In 2000, there were 692 workers who commuted into the municipality and 1,315 workers who commuted away. The municipality is a net exporter of workers, with about 1.9 workers leaving the municipality for every one entering. About 2.3% of the workforce coming into Corsier-sur-Vevey are coming from outside Switzerland, while 0.0% of the locals commute out of Switzerland for work. Of the working population, 20.5% used public transportation to get to work, and 55.9% used a private car.

==Religion==
From the 2000 census, 1,260 or 39.4% were Roman Catholic, while 1,222 or 38.2% belonged to the Swiss Reformed Church. Of the rest of the population, there were 79 members of an Orthodox church (or about 2.47% of the population), there was one individual who belongs to the Christian Catholic Church, and there were 135 individuals (or about 4.22% of the population) who belonged to another Christian church. There was one individual who was Jewish, and 105 (or about 3.28% of the population) who were Islamic. There were 14 individuals who were Buddhist, six individuals who were Hindu and four individuals who belonged to another church. Three hundred and ninety-six (or about 12.38% of the population) belonged to no church, are agnostic or atheist, and 39 individuals (or about 1.22% of the population) did not answer the question.

==Education==
In Corsier-sur-Vevey about 1,212 or (37.9%) of the population have completed non-mandatory upper secondary education, and 404 or (12.6%) have completed additional higher education (either university or a Fachhochschule). Of the 404 who completed tertiary schooling, 46.8% were Swiss men, 27.0% were Swiss women, 18.1% were non-Swiss men and 8.2% were non-Swiss women.

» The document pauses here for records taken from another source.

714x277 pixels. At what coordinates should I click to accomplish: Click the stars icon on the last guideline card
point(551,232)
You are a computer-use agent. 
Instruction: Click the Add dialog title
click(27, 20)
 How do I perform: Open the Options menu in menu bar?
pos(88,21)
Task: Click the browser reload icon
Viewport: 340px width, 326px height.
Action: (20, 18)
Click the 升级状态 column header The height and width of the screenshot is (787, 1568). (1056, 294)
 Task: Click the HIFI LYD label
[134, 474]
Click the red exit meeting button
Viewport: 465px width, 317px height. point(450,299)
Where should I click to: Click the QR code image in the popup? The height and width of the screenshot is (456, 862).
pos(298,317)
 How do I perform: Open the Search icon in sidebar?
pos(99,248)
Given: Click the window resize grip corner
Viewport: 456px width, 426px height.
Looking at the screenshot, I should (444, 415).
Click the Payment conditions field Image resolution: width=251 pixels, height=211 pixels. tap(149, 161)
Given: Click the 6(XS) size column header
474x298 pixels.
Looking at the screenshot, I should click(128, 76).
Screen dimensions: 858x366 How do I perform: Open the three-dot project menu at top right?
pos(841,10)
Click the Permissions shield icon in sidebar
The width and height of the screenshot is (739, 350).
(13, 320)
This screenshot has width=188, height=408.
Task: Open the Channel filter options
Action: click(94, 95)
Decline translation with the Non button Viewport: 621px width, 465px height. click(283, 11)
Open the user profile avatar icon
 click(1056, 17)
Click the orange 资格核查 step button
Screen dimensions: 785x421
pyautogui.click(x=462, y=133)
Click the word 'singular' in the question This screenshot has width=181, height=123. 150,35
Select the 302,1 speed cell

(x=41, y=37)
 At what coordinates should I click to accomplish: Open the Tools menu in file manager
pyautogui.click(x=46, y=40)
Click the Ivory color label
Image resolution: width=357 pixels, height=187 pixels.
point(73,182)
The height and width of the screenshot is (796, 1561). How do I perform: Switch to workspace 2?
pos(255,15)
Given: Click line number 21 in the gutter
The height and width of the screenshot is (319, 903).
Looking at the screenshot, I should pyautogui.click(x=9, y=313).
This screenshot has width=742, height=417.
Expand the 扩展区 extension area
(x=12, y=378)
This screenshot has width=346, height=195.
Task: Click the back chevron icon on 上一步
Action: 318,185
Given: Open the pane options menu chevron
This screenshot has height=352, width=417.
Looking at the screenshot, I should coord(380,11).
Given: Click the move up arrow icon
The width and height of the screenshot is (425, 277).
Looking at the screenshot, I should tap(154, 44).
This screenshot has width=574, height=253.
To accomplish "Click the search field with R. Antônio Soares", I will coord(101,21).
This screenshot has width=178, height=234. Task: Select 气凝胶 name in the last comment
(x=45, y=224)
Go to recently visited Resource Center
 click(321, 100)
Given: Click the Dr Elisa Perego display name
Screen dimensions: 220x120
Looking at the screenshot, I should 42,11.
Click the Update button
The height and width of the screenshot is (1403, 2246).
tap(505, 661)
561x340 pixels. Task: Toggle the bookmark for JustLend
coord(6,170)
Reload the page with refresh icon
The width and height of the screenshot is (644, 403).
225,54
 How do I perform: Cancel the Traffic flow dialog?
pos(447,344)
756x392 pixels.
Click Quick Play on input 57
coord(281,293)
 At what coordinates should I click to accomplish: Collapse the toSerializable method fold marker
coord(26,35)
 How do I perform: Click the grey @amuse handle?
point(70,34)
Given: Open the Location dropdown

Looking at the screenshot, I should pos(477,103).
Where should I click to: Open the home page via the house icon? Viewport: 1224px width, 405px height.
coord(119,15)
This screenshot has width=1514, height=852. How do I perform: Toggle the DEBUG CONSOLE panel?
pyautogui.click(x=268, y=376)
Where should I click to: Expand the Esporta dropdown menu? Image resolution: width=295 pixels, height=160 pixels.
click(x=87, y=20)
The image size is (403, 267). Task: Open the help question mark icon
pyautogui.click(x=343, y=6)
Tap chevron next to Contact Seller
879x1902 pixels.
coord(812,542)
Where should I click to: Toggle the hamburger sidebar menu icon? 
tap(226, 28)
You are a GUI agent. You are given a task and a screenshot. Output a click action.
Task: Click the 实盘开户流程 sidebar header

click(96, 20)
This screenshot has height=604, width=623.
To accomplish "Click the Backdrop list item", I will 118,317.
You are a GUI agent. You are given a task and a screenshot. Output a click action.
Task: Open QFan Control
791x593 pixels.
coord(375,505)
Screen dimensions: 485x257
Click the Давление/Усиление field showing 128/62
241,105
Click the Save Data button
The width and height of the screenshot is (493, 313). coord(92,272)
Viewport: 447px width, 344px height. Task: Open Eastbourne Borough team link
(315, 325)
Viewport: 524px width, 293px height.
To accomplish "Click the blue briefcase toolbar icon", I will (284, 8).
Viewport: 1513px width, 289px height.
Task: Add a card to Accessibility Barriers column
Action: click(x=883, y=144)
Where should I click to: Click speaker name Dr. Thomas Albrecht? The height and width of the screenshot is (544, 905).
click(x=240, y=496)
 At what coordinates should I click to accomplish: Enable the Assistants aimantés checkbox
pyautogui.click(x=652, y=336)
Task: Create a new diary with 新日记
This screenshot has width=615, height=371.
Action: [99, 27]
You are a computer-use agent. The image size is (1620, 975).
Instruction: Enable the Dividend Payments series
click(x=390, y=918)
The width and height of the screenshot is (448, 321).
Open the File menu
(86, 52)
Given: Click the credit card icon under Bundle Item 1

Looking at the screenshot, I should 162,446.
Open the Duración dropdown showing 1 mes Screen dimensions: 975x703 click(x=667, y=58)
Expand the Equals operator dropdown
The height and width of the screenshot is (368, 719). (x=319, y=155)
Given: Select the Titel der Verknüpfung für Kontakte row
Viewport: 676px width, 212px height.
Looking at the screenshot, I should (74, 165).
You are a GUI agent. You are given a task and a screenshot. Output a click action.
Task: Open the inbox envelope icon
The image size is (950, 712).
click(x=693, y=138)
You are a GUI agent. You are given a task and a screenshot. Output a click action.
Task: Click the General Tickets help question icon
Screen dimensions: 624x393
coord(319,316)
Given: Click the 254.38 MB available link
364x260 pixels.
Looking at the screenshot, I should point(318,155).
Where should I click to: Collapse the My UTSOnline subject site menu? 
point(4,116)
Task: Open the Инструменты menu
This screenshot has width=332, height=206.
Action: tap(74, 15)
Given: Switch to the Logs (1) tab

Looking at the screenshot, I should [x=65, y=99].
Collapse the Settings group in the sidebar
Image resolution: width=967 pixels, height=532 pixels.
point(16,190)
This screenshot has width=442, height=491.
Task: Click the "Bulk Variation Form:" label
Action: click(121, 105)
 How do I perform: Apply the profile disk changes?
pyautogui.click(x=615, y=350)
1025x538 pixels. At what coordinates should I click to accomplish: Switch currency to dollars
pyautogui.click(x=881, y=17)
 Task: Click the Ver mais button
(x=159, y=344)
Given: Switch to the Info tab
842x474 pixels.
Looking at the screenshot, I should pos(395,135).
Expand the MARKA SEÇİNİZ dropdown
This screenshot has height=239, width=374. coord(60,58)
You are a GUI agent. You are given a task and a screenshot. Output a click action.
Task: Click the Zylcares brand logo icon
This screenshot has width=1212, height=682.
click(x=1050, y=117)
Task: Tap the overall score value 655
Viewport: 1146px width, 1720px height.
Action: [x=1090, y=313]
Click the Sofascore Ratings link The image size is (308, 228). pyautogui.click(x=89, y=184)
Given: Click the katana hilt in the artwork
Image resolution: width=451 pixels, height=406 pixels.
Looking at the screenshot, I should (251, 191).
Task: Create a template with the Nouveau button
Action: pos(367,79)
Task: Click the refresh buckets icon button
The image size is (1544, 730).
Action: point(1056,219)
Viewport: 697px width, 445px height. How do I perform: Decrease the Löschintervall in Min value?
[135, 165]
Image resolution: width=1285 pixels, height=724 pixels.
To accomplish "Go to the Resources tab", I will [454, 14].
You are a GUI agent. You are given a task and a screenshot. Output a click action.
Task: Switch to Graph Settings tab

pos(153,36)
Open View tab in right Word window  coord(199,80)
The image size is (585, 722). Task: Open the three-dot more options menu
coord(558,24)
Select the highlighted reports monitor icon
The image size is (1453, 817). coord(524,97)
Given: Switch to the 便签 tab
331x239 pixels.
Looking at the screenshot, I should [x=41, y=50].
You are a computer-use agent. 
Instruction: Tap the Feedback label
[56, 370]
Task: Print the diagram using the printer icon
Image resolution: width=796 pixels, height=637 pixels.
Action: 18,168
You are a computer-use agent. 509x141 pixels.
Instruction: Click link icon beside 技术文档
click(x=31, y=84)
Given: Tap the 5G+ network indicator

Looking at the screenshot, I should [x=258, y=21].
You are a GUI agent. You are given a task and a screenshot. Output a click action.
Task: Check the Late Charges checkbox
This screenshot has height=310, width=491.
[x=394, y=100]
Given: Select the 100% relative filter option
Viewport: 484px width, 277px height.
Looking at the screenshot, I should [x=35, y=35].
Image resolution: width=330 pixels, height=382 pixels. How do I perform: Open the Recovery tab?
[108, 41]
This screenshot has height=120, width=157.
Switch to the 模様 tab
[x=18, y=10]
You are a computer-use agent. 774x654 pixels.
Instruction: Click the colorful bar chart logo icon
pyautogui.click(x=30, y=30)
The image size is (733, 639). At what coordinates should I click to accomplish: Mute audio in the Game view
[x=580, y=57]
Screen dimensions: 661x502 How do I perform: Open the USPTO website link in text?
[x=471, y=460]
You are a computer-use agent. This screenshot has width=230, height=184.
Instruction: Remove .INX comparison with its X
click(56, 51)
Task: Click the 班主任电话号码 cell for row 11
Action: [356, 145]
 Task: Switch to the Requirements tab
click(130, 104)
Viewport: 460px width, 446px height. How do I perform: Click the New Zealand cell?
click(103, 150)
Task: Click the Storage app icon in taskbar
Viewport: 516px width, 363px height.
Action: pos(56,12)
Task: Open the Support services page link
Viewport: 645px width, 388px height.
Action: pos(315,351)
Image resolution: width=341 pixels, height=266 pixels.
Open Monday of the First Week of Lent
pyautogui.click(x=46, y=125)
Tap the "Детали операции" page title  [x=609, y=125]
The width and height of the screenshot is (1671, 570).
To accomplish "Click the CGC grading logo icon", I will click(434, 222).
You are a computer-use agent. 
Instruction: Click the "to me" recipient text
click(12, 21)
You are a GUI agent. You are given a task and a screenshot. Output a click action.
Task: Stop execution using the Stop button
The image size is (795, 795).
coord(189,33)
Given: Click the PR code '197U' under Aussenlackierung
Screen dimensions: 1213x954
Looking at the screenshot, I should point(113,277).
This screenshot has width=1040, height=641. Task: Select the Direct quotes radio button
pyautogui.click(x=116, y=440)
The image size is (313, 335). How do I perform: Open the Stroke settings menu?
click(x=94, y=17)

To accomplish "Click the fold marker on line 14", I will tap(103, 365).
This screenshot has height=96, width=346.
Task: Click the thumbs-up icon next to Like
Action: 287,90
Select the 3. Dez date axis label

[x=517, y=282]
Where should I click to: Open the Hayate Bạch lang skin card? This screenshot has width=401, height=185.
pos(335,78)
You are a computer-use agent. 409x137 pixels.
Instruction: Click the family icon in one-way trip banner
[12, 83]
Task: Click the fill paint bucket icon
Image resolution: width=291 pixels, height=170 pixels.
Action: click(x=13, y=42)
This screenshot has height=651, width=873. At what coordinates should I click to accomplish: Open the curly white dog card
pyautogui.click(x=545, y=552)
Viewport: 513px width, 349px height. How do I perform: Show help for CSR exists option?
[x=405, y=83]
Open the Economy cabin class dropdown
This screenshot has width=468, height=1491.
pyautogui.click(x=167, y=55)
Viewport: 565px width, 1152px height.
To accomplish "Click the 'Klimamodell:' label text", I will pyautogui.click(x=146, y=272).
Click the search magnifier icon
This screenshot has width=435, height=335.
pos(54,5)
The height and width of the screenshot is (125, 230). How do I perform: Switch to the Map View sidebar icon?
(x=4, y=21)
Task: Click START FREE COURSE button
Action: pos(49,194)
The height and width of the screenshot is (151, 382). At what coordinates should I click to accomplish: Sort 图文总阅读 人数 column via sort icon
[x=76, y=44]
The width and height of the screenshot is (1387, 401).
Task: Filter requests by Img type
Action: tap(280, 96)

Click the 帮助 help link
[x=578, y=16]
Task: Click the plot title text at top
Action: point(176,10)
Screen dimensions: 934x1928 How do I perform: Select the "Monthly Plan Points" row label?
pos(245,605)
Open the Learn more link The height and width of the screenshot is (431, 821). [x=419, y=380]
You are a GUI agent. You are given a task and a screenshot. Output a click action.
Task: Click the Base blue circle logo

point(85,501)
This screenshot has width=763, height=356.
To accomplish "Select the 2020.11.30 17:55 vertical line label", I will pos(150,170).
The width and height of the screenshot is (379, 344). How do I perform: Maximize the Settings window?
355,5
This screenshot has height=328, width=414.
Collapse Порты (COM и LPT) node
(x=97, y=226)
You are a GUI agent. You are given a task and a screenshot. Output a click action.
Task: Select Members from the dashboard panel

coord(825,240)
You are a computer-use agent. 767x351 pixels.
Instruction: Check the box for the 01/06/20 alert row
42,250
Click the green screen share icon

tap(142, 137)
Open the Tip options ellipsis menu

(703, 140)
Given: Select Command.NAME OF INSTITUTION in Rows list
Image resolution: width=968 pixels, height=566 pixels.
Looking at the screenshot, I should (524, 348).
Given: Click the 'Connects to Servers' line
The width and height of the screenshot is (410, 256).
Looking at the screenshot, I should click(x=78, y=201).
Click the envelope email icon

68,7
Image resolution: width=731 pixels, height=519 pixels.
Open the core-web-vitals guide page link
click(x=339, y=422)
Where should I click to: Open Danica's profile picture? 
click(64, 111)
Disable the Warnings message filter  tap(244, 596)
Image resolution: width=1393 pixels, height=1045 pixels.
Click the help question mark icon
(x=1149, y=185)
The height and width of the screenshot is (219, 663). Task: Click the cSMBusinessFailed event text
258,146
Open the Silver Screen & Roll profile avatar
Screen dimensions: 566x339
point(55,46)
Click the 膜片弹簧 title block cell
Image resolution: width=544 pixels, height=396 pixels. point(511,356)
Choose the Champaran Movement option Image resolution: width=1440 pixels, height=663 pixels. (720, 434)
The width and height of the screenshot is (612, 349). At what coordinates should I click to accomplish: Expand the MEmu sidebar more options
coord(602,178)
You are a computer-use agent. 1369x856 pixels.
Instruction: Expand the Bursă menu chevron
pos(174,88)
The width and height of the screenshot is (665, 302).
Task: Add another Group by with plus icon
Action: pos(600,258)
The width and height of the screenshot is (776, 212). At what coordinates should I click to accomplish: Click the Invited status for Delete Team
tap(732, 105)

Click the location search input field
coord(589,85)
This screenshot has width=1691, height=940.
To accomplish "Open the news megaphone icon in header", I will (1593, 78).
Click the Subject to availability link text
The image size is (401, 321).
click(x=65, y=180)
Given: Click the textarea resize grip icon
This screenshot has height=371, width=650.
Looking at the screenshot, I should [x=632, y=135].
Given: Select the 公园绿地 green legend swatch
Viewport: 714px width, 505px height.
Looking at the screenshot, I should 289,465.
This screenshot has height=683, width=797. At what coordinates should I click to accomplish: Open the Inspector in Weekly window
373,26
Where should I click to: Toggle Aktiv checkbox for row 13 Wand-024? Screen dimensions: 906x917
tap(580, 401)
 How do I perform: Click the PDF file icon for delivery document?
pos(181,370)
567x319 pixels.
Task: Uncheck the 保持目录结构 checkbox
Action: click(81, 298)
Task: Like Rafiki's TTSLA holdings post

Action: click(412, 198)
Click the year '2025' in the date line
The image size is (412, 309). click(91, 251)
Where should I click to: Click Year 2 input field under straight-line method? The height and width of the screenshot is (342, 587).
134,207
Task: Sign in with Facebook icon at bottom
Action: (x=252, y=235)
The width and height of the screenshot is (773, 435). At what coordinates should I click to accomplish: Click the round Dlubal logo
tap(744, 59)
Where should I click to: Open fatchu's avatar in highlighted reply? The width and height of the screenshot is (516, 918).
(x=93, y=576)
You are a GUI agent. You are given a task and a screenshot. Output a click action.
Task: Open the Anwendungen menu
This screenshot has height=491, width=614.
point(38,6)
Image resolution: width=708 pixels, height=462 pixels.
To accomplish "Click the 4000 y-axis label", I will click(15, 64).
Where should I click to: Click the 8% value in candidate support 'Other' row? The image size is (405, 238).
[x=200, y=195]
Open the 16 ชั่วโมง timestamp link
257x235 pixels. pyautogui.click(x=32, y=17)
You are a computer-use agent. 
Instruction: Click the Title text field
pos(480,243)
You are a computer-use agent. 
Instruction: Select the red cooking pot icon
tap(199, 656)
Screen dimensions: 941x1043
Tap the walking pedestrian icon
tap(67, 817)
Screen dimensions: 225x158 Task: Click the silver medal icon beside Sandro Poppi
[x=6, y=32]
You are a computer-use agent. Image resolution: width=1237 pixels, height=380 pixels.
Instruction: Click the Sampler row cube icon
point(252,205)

In the 2009/2010 school year there were a total of 331 pupils in the Corsier-sur-Vevey school district. In the Vaud cantonal school system, two years of non-obligatory pre-school are provided by the political districts. During the school year, the political district provided pre-school care for a total of 817 children of whom 456 children (55.8%) received subsidised pre-school care. The canton's primary school programme requires pupils to attend for four years. There were 156 pupils in the municipal primary school programme. The obligatory lower secondary school programme lasts for six years and there were 170 pupils in those schools. There were also five pupils who were home schooled or attended another non-traditional school.

As of 2000, there were 222 pupils in Corsier-sur-Vevey who came from another municipality, while 186 residents attended schools outside the municipality.

The International School of Monts-de-Corsier was previously in Les Monts-de-Corsier and was a part of the Montreux-based Riviera School network.

==Sports==
It hosts the headquarters of the International Federation of Associated Wrestling Styles, the international governing body for amateur wrestling.